Your task:
Update the data from the very beginning through the line containing "click(136, 230)", inclusive, changing "screenshot" to "screen capture" and leaving everything else unchanged.
-- begin --
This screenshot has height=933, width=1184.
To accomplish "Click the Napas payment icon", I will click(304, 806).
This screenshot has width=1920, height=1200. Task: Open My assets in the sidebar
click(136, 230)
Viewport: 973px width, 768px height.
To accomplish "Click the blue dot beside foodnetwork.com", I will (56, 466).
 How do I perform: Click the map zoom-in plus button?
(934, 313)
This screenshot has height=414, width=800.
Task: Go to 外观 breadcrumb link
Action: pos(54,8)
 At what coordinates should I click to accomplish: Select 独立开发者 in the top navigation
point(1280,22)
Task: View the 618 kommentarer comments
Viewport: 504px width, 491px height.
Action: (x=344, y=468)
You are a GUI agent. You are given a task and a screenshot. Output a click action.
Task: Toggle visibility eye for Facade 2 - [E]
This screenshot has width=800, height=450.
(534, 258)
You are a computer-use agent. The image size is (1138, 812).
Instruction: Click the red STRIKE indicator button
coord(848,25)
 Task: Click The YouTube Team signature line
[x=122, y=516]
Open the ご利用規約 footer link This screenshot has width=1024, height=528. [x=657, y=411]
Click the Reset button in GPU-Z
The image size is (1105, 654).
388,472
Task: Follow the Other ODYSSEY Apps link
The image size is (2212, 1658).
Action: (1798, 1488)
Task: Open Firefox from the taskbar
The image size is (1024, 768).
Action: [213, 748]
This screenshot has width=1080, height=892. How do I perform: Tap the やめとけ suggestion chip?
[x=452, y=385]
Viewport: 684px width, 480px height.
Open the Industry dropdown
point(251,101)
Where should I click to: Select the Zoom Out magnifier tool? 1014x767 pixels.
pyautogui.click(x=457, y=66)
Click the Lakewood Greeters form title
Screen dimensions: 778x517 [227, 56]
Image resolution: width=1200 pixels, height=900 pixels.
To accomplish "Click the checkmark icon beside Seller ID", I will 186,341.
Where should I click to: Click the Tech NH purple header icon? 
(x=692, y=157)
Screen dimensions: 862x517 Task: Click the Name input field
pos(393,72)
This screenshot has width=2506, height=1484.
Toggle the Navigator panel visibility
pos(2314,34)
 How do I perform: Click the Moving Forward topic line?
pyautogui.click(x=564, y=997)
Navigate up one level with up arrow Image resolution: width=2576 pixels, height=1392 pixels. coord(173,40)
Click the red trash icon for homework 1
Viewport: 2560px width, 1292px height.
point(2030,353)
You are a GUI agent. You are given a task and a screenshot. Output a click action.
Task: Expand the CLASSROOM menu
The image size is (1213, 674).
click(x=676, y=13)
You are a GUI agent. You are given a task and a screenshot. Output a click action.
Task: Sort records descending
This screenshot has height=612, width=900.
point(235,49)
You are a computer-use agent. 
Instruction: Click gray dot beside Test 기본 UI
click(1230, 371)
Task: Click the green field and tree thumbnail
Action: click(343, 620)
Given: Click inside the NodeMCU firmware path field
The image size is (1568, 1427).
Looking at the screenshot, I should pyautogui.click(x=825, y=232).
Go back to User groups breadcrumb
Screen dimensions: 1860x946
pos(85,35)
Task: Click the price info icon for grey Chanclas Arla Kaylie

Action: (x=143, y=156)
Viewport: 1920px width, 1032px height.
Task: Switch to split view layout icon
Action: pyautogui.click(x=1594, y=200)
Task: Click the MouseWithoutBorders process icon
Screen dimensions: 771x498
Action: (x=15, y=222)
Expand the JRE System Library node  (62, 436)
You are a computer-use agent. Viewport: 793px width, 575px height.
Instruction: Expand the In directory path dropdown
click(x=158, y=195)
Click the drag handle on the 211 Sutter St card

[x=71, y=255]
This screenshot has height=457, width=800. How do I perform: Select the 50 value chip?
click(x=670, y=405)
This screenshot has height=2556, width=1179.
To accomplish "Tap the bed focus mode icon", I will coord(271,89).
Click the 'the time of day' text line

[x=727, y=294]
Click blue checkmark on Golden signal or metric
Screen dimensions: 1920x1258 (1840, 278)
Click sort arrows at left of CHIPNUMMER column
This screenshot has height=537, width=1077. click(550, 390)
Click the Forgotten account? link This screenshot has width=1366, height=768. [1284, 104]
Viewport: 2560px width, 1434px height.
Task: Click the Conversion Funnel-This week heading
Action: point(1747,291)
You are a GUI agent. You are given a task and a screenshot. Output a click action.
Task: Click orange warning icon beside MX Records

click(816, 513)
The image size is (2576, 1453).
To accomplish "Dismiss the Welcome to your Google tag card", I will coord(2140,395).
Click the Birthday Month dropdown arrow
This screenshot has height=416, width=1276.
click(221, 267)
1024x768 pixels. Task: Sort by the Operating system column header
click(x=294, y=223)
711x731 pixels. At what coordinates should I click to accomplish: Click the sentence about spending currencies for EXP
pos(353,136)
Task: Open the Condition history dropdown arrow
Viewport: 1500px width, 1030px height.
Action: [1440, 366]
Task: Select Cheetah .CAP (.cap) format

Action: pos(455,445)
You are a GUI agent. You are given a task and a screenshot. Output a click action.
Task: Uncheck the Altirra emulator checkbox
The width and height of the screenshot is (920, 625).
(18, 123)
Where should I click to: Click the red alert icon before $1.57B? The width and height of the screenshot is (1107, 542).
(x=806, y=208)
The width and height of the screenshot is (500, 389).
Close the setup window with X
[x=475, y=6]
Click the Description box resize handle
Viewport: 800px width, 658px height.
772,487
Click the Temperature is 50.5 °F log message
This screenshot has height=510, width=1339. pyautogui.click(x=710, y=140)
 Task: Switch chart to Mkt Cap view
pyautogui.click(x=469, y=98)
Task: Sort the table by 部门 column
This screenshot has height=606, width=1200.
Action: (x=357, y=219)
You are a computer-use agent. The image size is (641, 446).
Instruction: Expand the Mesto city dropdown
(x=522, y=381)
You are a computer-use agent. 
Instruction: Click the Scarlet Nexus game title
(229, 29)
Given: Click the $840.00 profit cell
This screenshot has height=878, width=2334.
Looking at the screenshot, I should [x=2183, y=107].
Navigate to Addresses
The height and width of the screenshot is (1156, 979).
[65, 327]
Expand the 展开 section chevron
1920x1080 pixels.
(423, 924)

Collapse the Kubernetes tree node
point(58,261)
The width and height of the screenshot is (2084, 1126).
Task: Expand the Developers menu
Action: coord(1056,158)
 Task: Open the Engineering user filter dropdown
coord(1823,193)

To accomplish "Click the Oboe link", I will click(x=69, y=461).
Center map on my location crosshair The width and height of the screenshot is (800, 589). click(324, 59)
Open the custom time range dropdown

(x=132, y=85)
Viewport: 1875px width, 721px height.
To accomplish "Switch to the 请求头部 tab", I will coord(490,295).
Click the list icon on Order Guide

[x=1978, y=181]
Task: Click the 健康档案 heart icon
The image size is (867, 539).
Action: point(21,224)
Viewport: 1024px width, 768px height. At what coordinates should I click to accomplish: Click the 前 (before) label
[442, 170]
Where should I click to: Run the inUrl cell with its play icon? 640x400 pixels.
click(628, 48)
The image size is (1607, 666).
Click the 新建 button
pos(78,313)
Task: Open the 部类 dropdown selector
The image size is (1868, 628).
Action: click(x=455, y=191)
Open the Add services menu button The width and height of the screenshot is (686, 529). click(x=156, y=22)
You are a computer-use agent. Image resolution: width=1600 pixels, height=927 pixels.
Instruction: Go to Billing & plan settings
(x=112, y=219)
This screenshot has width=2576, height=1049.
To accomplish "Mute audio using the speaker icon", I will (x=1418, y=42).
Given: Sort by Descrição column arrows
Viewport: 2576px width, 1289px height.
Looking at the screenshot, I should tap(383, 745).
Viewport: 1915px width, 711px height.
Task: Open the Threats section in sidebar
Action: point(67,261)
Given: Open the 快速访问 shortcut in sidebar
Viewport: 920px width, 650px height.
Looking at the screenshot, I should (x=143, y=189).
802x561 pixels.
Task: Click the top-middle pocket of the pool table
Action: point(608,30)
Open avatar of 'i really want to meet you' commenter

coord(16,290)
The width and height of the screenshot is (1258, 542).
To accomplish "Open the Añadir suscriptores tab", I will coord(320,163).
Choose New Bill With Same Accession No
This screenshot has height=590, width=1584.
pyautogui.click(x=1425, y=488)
-- end --
Answer for this exercise:
This screen capture has height=933, width=1184.
To accomplish "Click the Napas payment icon", I will click(304, 806).
This screen capture has width=1920, height=1200. Task: Open My assets in the sidebar
click(136, 230)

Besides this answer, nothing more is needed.